| CONSIGNE 1 |
Répondez à ces questions sur l'extrait consacré à l'exil d'Ovide :
(a) Qu'est-ce qu'Ovide demande à sa femme de ne pas faire à l'heure de sa mort ?
(b) Quels jeux se pratiquent au Champ-de-Mars dans la journée romaine qu'il imagine ?
(c) Quel lac nomme-t-il parmi les lieux qui lui apparaissent ?

| EXTRAIT DU DOCUMENT |
Ante oculos errant domus, urbs et forma locorum.


Ovide regrette passionnément Rome; il invite sa femme à ne pas le pleurer à l’heure de sa mort, car il est mort le jour où il a quitté sa patrie.

Ainsi malade de l’exil, sa consolation et son tourment étaient de se transporter en esprit à Rome et d’y suivre par la pensée les différentes phases de la journée romaine, de parcourir cette ville bien-aimée, d’en ranimer devant lai l’image, d’en contempler les merveilles. « Voici, dit-il, que les débats du Forum sont terminés; les jeux vont commencer dans le Champ-de-Mars : on lance la balle, on roule le cerceau; puis les trois théâtres s’ouvrent à la multitude, qui remplit les trois forums. » Tantôt Ovide visite en idée sa demeure, depuis si longtemps abandonnée; tantôt, s’élançant à travers les principaux monumens de Rome, il les voit et les montre de loin, comme s’il était réellement au milieu d’eux. « De ma maison je me dirige vers chaque endroit de la belle ville, je vois, je perce tout par les yeux de la pensée, les forums, les temples, les théâtres tapissés de marbre; puis m’apparaît le portique immense s’étendant sur le sol aplani, les gazons du Champ-de-Mars, les beaux jardins qui le dominent, le lac d’Agrippa, les Euripes, l’eau vierge. »

| CONSIGNE 2 |
Recopiez sans rien changer les lignes des enregistrements, de la ligne qui contient « Screen dimensions: 2576x933 » jusqu'à celle qui contient « pos(119,216) », cette dernière comprise.

| MATÉRIEL |
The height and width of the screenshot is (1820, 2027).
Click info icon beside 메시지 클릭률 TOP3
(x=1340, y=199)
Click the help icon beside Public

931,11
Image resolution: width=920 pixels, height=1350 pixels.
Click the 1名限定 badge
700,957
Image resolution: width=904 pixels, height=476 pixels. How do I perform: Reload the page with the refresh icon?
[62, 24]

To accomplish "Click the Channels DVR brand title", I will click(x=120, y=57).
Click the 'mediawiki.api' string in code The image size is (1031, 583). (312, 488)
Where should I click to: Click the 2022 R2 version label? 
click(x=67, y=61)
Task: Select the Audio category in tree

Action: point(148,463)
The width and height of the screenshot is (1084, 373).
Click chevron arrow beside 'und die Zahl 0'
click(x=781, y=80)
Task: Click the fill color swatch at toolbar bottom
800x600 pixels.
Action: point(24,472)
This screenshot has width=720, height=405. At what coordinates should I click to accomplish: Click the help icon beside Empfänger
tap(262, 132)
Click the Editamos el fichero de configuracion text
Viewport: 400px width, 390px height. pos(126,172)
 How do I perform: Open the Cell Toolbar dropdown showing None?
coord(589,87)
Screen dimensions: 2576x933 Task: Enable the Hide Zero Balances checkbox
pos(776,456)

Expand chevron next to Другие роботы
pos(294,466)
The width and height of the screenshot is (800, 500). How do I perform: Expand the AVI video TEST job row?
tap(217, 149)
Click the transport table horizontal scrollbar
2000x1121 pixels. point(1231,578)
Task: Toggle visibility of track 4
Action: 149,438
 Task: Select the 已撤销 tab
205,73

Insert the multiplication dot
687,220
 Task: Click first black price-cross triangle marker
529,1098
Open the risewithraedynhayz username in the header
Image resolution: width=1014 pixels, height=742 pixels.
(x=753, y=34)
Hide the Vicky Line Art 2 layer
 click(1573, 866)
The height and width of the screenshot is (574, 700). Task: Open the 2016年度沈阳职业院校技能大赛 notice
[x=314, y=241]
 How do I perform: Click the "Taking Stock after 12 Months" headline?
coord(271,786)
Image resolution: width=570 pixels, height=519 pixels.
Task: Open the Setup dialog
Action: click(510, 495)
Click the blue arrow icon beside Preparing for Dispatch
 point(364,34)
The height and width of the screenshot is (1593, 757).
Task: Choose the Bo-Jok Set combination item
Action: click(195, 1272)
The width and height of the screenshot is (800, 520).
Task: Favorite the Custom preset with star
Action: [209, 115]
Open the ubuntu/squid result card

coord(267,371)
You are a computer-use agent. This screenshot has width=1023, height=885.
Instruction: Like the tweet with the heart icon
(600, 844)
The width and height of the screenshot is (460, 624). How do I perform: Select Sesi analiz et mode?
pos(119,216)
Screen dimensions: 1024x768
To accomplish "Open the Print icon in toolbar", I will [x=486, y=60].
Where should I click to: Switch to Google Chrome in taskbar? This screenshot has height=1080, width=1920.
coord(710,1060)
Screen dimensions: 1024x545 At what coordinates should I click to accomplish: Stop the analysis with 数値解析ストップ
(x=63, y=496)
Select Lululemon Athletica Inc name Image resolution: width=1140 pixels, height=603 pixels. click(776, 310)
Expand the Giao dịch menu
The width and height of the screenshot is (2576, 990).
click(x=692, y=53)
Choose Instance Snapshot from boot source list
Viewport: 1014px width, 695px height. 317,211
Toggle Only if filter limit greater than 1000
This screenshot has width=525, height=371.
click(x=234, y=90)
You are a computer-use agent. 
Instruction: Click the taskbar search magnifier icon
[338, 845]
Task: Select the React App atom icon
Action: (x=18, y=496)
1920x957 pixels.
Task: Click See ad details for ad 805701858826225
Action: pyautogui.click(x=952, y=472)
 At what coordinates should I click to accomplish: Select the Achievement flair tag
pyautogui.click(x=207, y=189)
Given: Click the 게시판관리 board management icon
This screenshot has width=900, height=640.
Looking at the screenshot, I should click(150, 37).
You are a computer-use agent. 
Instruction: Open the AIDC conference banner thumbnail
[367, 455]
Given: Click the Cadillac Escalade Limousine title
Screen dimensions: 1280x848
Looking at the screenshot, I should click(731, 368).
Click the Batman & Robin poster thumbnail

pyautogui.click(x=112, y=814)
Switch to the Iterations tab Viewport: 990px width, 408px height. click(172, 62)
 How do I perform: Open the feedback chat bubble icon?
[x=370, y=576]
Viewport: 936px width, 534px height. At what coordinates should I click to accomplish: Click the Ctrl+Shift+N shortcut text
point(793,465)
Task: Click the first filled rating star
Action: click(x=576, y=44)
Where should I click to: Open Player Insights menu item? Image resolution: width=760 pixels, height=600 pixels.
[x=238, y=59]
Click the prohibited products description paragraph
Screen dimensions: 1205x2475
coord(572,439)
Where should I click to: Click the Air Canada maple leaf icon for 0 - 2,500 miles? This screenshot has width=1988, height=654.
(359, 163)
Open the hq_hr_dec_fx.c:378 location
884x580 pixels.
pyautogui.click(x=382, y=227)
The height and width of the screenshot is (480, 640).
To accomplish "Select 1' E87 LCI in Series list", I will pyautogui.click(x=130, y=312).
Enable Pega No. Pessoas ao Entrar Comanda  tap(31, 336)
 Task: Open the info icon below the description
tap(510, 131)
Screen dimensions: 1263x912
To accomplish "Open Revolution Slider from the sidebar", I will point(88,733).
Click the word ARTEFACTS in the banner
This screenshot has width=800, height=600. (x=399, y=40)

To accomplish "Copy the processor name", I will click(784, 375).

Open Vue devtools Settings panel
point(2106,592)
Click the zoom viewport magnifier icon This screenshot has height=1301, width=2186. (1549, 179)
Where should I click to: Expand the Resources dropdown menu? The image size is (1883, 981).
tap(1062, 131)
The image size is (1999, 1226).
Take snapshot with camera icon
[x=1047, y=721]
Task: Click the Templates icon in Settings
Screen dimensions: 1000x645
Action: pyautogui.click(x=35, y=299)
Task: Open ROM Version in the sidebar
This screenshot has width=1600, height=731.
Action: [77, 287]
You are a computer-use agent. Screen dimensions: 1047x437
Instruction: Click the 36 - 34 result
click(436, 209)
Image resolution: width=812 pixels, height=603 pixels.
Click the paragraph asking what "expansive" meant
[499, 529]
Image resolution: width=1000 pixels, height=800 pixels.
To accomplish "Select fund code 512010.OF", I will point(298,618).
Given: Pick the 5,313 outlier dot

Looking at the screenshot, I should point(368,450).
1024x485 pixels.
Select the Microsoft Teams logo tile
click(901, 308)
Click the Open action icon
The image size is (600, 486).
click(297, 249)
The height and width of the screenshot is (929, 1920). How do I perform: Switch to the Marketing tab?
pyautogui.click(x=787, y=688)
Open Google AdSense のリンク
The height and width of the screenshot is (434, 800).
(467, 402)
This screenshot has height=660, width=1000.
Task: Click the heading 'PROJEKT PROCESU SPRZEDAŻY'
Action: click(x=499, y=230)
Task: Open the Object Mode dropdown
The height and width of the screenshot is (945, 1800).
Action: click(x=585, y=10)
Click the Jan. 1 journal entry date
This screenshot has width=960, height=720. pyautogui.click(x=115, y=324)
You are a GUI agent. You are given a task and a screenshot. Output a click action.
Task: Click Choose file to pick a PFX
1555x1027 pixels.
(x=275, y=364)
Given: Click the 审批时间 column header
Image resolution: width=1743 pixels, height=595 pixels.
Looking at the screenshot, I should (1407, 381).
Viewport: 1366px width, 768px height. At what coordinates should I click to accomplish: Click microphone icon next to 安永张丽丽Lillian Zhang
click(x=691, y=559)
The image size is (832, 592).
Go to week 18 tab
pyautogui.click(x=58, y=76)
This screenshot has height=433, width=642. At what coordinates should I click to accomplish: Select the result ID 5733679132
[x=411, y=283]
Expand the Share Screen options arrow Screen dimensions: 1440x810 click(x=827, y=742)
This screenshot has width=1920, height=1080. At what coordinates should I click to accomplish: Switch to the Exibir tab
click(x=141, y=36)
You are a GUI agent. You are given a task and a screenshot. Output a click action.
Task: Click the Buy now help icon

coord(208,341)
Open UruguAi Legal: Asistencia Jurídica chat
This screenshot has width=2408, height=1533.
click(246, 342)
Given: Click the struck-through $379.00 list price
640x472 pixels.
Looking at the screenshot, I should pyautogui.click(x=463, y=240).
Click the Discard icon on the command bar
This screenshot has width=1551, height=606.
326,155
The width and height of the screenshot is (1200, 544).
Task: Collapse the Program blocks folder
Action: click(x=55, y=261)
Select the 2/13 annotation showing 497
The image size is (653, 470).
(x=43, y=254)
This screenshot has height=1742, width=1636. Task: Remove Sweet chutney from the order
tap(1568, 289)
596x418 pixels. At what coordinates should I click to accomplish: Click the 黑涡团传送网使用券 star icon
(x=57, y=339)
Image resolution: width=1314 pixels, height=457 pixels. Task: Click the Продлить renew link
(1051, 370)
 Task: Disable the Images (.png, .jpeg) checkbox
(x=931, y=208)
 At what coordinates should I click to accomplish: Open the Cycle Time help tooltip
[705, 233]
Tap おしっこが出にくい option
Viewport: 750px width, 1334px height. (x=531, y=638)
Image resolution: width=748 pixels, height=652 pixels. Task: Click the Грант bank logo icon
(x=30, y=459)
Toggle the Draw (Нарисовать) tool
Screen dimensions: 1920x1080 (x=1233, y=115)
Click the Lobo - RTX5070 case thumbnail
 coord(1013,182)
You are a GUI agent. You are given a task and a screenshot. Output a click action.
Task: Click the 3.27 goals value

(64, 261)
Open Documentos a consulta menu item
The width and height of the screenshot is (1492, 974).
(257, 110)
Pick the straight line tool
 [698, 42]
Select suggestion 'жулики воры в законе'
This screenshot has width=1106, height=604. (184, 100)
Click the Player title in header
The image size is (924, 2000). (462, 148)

| RÉPONSE COMPLÈTE 1 |
(a) Le pleurer.
(b) On lance la balle et on roule le cerceau.
(c) Le lac d'Agrippa.

| RÉPONSE COMPLÈTE 2 |
Screen dimensions: 2576x933 Task: Enable the Hide Zero Balances checkbox
pos(776,456)

Expand chevron next to Другие роботы
pos(294,466)
The width and height of the screenshot is (800, 500). How do I perform: Expand the AVI video TEST job row?
tap(217, 149)
Click the transport table horizontal scrollbar
2000x1121 pixels. point(1231,578)
Task: Toggle visibility of track 4
Action: 149,438
 Task: Select the 已撤销 tab
205,73

Insert the multiplication dot
687,220
 Task: Click first black price-cross triangle marker
529,1098
Open the risewithraedynhayz username in the header
Image resolution: width=1014 pixels, height=742 pixels.
(x=753, y=34)
Hide the Vicky Line Art 2 layer
 click(1573, 866)
The height and width of the screenshot is (574, 700). Task: Open the 2016年度沈阳职业院校技能大赛 notice
[x=314, y=241]
 How do I perform: Click the "Taking Stock after 12 Months" headline?
coord(271,786)
Image resolution: width=570 pixels, height=519 pixels.
Task: Open the Setup dialog
Action: click(510, 495)
Click the blue arrow icon beside Preparing for Dispatch
 point(364,34)
The height and width of the screenshot is (1593, 757).
Task: Choose the Bo-Jok Set combination item
Action: click(195, 1272)
The width and height of the screenshot is (800, 520).
Task: Favorite the Custom preset with star
Action: [209, 115]
Open the ubuntu/squid result card

coord(267,371)
You are a computer-use agent. This screenshot has width=1023, height=885.
Instruction: Like the tweet with the heart icon
(600, 844)
The width and height of the screenshot is (460, 624). How do I perform: Select Sesi analiz et mode?
pos(119,216)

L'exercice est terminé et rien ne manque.